Boesky had sold out the booth in the days preceding the fair, prioritizing museum placements, but that didn’t stop collectors interrupting our conversation to beg for a work. Bucking a trend of escalating primary market prices in recent years as galleries hoped for a share of the speculation, Boesky has opted to keep the buy-in sane, between $45,000 and $65,000. “I wanted to keep prices institutions can afford,” she said, adding that she prefers this approach to the common BOGO practice, where collectors donate a work to a museum in order to win access for one themselves.
Still, Boesky acknowledged the wider slowdown. “This is not a good reflection of the market because this is a solo booth by an artist who is in demand. Elsewhere it is slower, but overall people are still quite active.”

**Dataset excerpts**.
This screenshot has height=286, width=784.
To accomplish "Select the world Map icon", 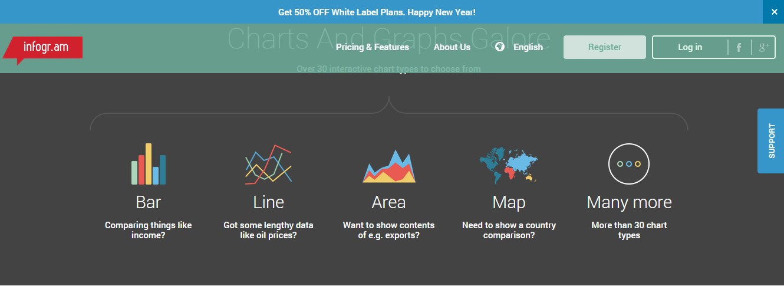I will pyautogui.click(x=508, y=165).
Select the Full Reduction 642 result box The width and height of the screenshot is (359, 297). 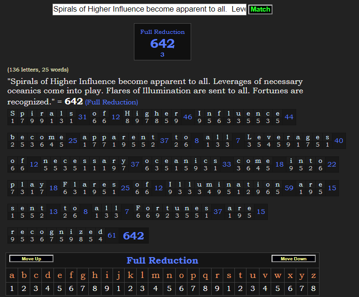[x=162, y=42]
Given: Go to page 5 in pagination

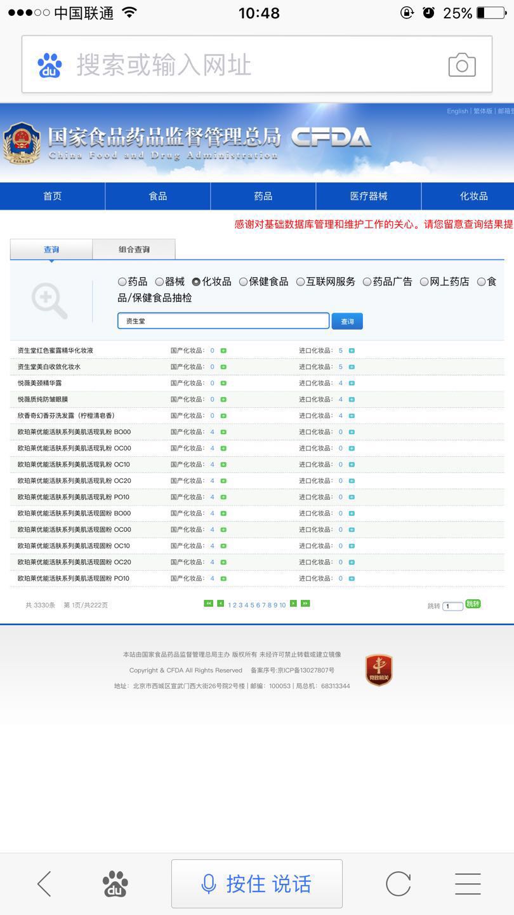Looking at the screenshot, I should pos(253,605).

**Exercise 1**. In the art fair passage, what price range did Boesky set for the works in the booth?
**Exercise 2**. List every sentence that the art fair passage quotes Boesky as saying.
**Exercise 3**. Carry the art fair passage forward from its last sentence.

**Result 1**. Between $45,000 and $65,000.

**Result 2**.
- "I wanted to keep prices institutions can afford."
- "This is not a good reflection of the market because this is a solo booth by an artist who is in demand."
- "Elsewhere it is slower, but overall people are still quite active."

**Result 3**.
On the other end of the spectrum, there was a more significant presence of older living artists. “Galleries are now trying to take the estates of undervalued, under-the-radar established artists, as opposed to six months or a year ago, when they were all chasing very young artists,” art advisor Sibylle Rochat commented.
Work by Antiguan artist Frank Walter, who is gaining posthumous reappraisal, including in a show on view at the Garden Museum, was attracting attention at David Zwirner and Xavier Hufkens—Zwirner sold multiple paintings priced between $35,000 and $55,000. Also on view at Hufkens, and at Alexander Gray Associates, was the 91-year-old American painter Joan Semmel, whose solar-hued expressionistic feminist nudes are being deservedly recognized institutionally. The works at Alexander Gray were all on hold for collectors in the early hours of the fair (the gallery does not disclose prices), and the painting at Hufkens sold for approximately $200,000.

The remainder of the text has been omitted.